PMCA4b overexpression blunts agonist-induced hypertrophy in cultured neonatal cardiomyocytes. (A) Cardiomyocyte surface area by immunocytochemistry staining of α-actinin in control (Ad–β-gal) or Ad-PMCA4b–overexpressing conditions (*P < 0.05 versus no stimulation, #P < 0.05 versus Ad–β-gal + ET-1 or PE). (B) Relative [3H]-leucine incorporation in cultured neonatal cardiomyocytes infected with the indicated adenoviruses and co-stimulants (*P < 0.05 versus no stimulation, #P < 0.05 versus Ad–β-gal + PE). (C) DNA amplification from RT-PCR reactions for Anf mRNA, and subsequent quantitation (D) in control (Ad–β-gal) and Ad-PMCA4b–overexpressing cultured cardiomyocytes at baseline or after PE treatment (*P < 0.05 versus no stimulation, #P < 0.05 versus Ad–β-gal + PE). (E) Western blot for PMCA4b from adenoviral-infected neonatal cardiomyocytes expressing the indicated proteins.

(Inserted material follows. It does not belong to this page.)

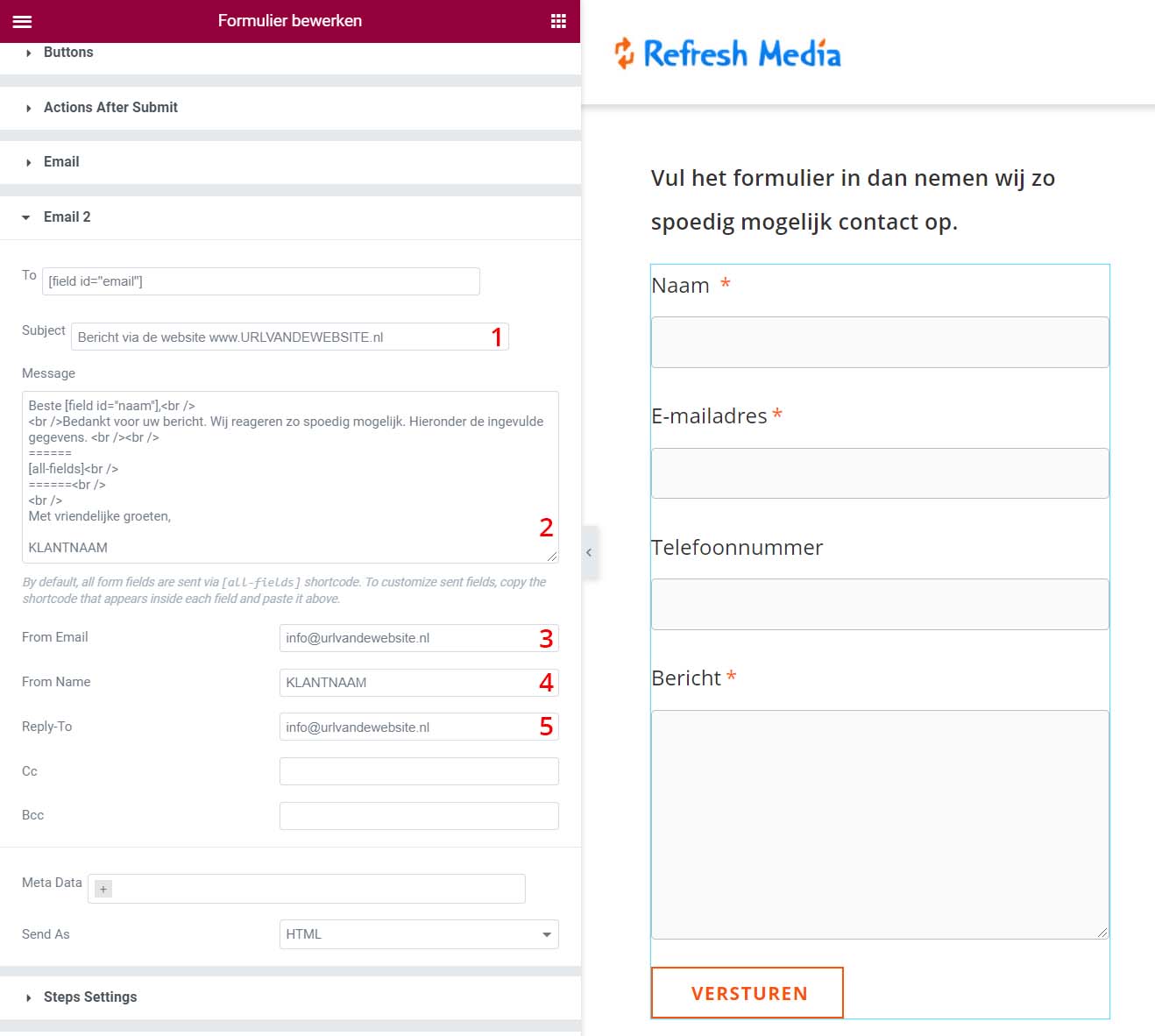Expand the Buttons section

pos(68,53)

GAPDH was used as a protein loading control. (F) Fold increase in NFAT-luciferase activity from neonatal cardiomyocytes infected with Ad–NFAT-luciferase and Ad–β-gal, Ad–PMCA4b D672E, or Ad-PMCA4b (*P < 0.05 versus control, #P < 0.05 versus PMCA4b + PE). (G) Relative [3H]-leucine incorporation in cultured neonatal cardiomyocytes infected with the indicated adenoviruses and co-stimulants (*P < 0.05 versus control, #P < 0.05 versus PMCA4b + PE). Data were summed from 4–8 independent experiments.

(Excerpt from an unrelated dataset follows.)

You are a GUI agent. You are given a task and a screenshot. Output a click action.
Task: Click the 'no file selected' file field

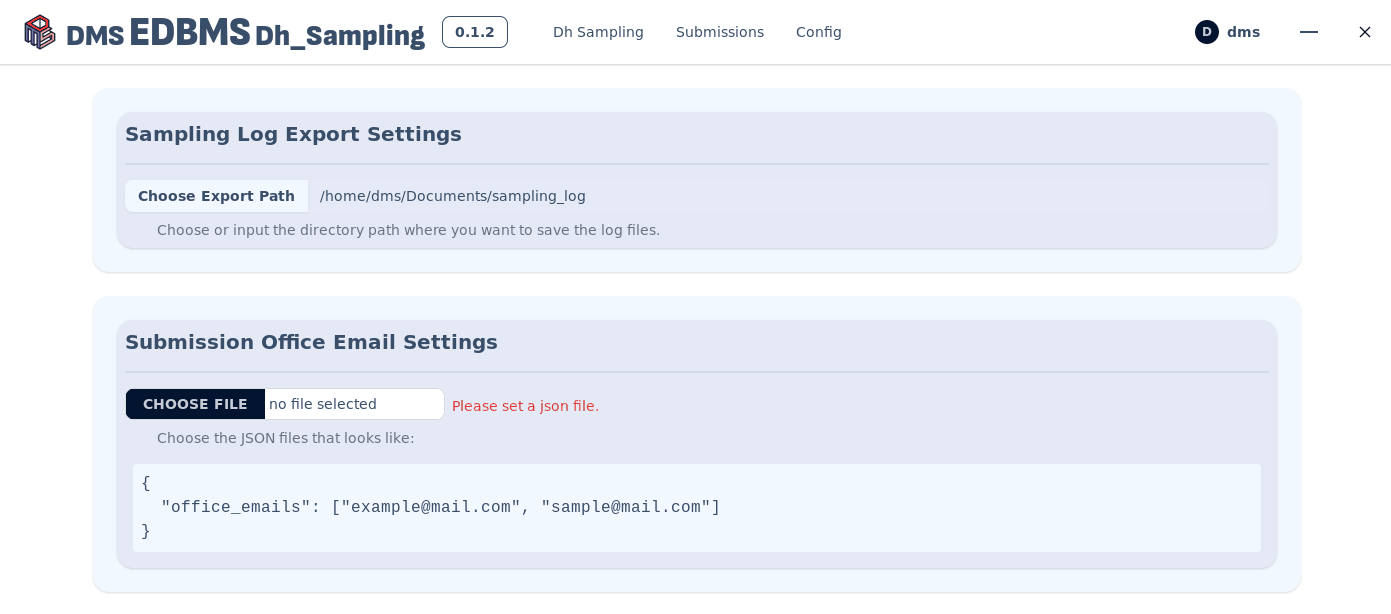coord(353,404)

Ca2+ handling involved in programming cardiomyocyte contraction is regulated by a highly specialized system of ion channels, pumps, and exchangers (17). The contractile cycle begins by depolarization of the sarcolemma and activation of the voltage-dependent L-type Ca2+ channel, which induces Ca2+ influx that directly stimulates adjacent ryanodine receptors embedded within the SR. This priming Ca2+ from the L-type channel induces a much larger release of Ca2+ from ryanodine receptors that together increase intracellular Ca2+ concentration by more than 10-fold to induce contraction. During relaxation, Ca2+ is removed from the cytoplasm by re-sequestration back into the SR through the action of SERCA, as well as extrusion from the cytoplasm to outside the cell through the action of the Na+/Ca2+ exchanger (NCX) within the sarcolemma. While PMCA isoforms serve as the main mediator of Ca2+ extrusion in non-excitable cell types (16), they likely serve little to no role in removing bulk cytoplasmic Ca2+ from cardiomyocytes during relaxation, given the overwhelming effect of the NCX (17). Indeed, overexpression of PMCA4b in the hearts of transgenic rats or mice had no effect on ECC (18–20). This observation, along with other correlative data whereby Pmca isoforms associate with signaling effectors, suggests the hypothesis that Pmca only regulates Ca2+ in membrane microdomains. However, one large limitation in proving this hypothesis is an inability to directly measure Ca2+ itself in these presumed microdomains in excitable cells such as cardiomyocytes, especially if they end up being nothing more than channel-associated complexes such as InsP3R with CaMKII (see below).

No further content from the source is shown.